All chatbots showed significant reproducibility, with Gemini exhibiting the highest repeatability for SA questions, followed by ChatGPT for MC questions. Accuracy ranged between 43% and 71%. ChatGPT and DeepSeek demonstrated significantly better performance in MC questions compared with Gemini (P<.017). However, in the third week, Gemini outperformed DeepSeek in SA questions (P=.007). Over time, Gemini showed continuous improvement in SA questions, whereas DeepSeek exhibited a performance surge in the fourth week.
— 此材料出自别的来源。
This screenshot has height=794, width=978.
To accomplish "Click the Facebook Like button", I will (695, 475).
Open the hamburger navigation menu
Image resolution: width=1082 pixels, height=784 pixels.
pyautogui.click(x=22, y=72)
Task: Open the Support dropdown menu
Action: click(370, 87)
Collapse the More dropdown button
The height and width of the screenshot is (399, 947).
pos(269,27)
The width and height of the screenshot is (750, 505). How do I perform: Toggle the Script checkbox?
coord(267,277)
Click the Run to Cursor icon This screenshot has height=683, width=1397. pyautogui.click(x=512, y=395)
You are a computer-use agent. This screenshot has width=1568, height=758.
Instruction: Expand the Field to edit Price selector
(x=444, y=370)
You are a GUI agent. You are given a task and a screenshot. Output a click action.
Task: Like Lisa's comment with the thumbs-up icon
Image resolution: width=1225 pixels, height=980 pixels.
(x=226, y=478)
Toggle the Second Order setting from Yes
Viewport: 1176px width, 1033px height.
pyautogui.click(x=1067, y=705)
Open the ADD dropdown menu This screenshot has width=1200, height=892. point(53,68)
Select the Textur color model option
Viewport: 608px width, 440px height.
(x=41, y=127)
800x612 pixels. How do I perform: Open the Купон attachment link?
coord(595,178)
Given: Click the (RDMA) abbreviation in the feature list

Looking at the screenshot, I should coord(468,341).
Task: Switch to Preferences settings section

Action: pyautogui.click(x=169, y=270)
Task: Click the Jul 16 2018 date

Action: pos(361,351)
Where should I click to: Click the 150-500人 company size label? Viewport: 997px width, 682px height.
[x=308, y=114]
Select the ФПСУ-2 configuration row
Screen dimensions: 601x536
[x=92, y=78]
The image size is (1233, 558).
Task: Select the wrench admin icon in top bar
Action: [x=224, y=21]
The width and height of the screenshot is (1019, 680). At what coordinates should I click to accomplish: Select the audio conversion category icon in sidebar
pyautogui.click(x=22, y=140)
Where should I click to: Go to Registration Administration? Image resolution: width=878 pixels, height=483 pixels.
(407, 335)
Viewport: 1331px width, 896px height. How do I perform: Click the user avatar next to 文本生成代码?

ChatGPT's performance remained stable throughout the study period.

CONCLUSIONS

The overall accuracy of the studied chatbots in answering MC and SA prosthodontics questions was not satisfactory. Among them, ChatGPT was the most reliable for MC questions, while ChatGPT and Gemini performed best for SA questions. Gemini (for SA questions) and DeepSeek (for MC and SA questions) demonstrated improvement after exposure to correct responses.

问题陈述

需要评估DeepSeek以及最新版本的ChatGPT和Gemini在回答口腔修复学问题时的准确性。此外，这些聊天机器人的性能在用户交互过程中的变化程度仍未得到探索。

目的

这项纵向重复测量实验研究的目的是比较ChatGPT（4o）、DeepSeek（R1）和Gemini（2 Pro）在接触正确答案后的连续4周内回答多项选择题（MC）和简答题（SA）固定义齿修复问题的性能。

材料与方法

基于《当代固定义齿修复学》第六版编写了总共40个问题（20个MC题和20个SA题）。按照标准化方案，在连续4个周六使用每个聊天机器人的10个独立账户向ChatGPT、DeepSeek和Gemini提出这些问题。每次会话后，向聊天机器人提供正确答案，并且在下一次会话之前清除它们的记忆和历史记录。对于MC问题，回答被评为正确（1）或错误（0）；对于SA问题，回答被评为正确（2）、部分正确（1）或错误（0）。相应地计算加权准确率。使用肯德尔W系数评估每个聊天机器人的10个账户之间的一致性。使用广义估计方程（GEE）分析聊天机器人类型、时间（周）及其交互对性能的影响，随后使用曼-惠特尼U检验和威尔科克森符号秩检验进行成对比较，并采用Bonferroni校正进行多重比较（α = 0.05）。

结果

所有聊天机器人都表现出显著的可重复性，Gemini在SA问题上表现出最高的重复性，其次是ChatGPT在MC问题上。准确率在43%至71%之间。与Gemini相比，ChatGPT和DeepSeek在MC问题上表现出显著更好的性能（P < 0.017）。然而，在第三周，Gemini在SA问题上的表现优于DeepSeek（P = 0.007）。随着时间的推移，Gemini在SA问题上持续改进，而DeepSeek在第四周表现出性能激增。ChatGPT的性能在整个研究期间保持稳定。

结论

所研究的聊天机器人在回答MC和SA口腔修复学问题时的总体准确性并不令人满意。其中，ChatGPT在MC问题上最可靠，而ChatGPT和Gemini在SA问题上表现最佳。Gemini（对于SA问题）和DeepSeek（对于MC和SA问题）在接触正确答案后表现出改进。